Pick out every line in the material below that contains the word "screenshot" and copy each such line.
--- BEGIN Input ---
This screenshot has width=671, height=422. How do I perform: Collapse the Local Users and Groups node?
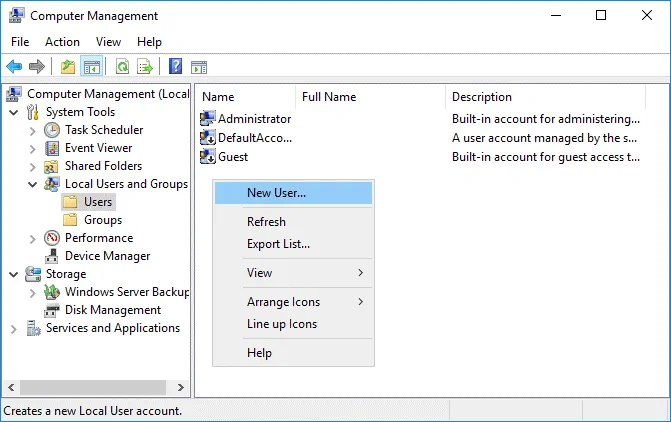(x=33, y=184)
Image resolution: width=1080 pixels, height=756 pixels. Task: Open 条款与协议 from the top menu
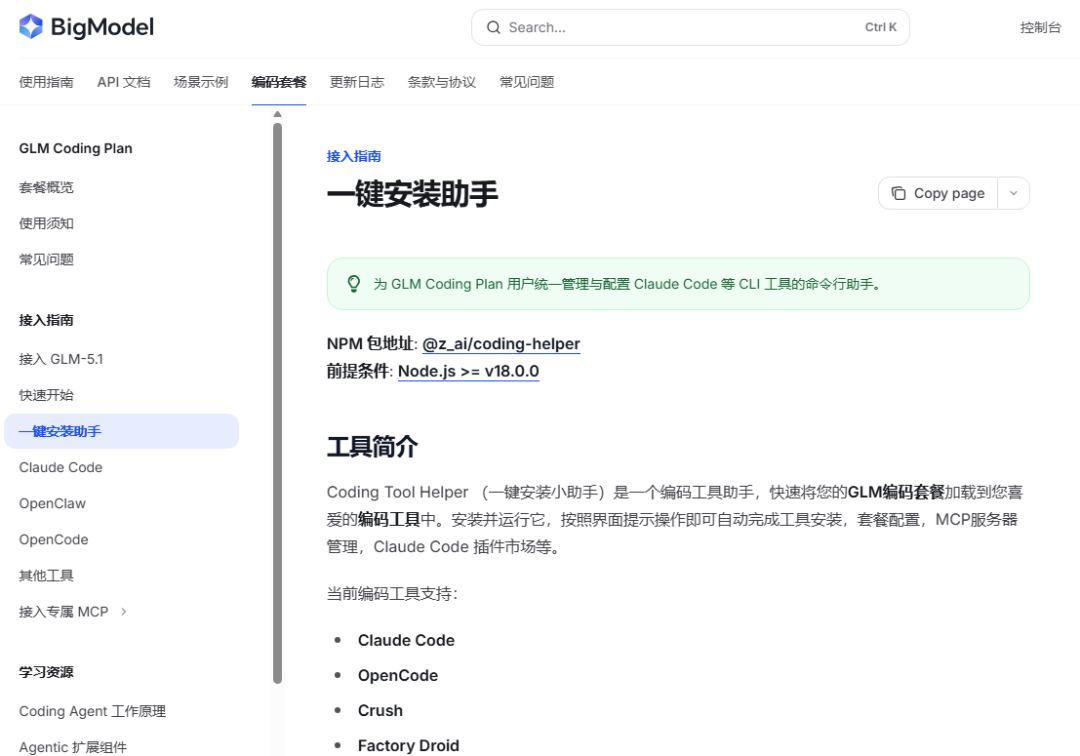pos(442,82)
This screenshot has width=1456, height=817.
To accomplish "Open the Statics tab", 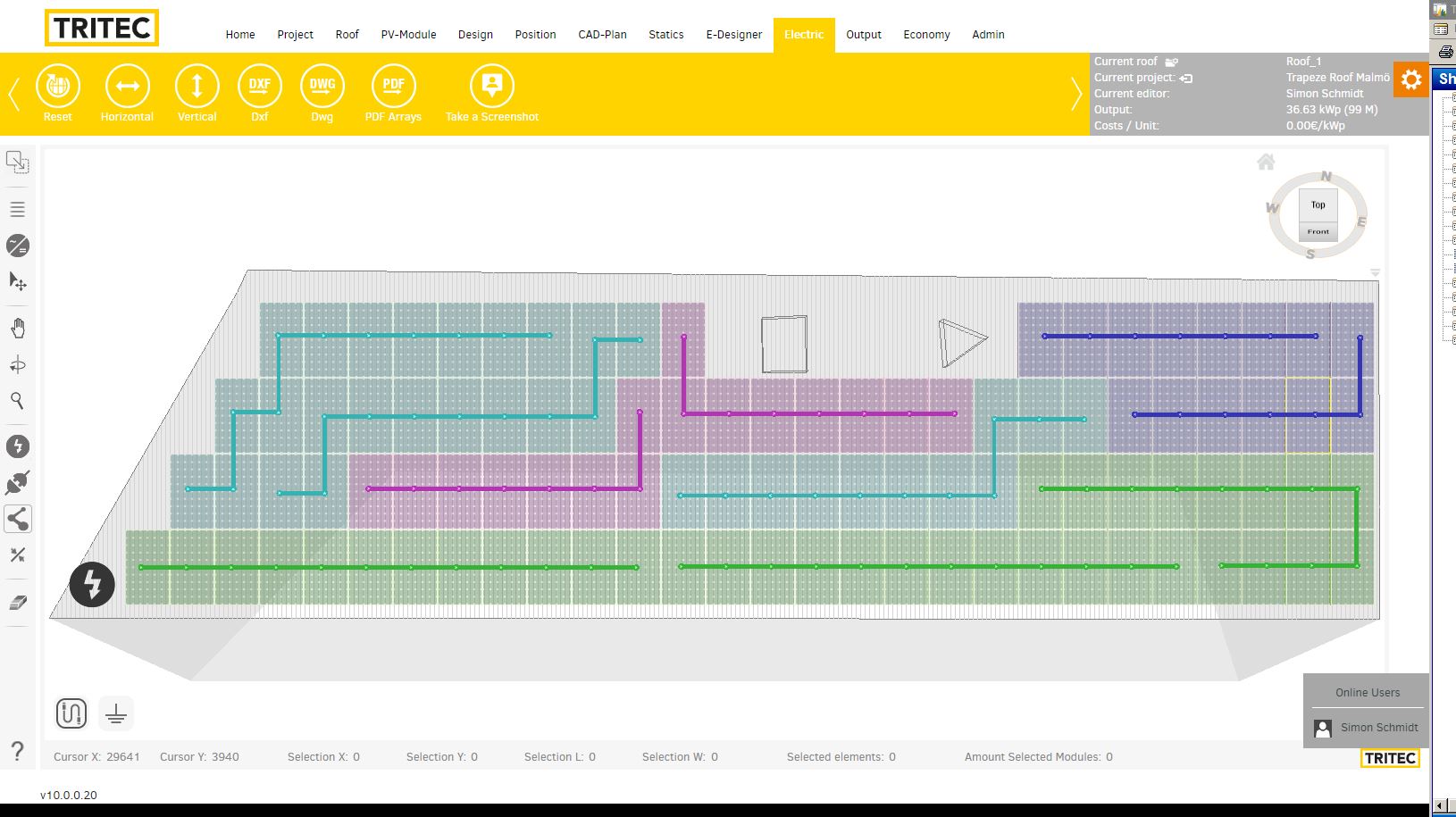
--- END Input ---
--- BEGIN Input ---
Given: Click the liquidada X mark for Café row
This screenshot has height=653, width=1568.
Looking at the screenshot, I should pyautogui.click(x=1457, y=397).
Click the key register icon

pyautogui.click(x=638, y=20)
--- END Input ---
--- BEGIN Input ---
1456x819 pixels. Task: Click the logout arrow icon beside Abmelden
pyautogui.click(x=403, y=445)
--- END Input ---
Task output
This screenshot has width=671, height=422. How do I perform: Collapse the Local Users and Groups node?
This screenshot has width=1456, height=817.
This screenshot has height=653, width=1568.
Looking at the screenshot, I should pyautogui.click(x=1457, y=397).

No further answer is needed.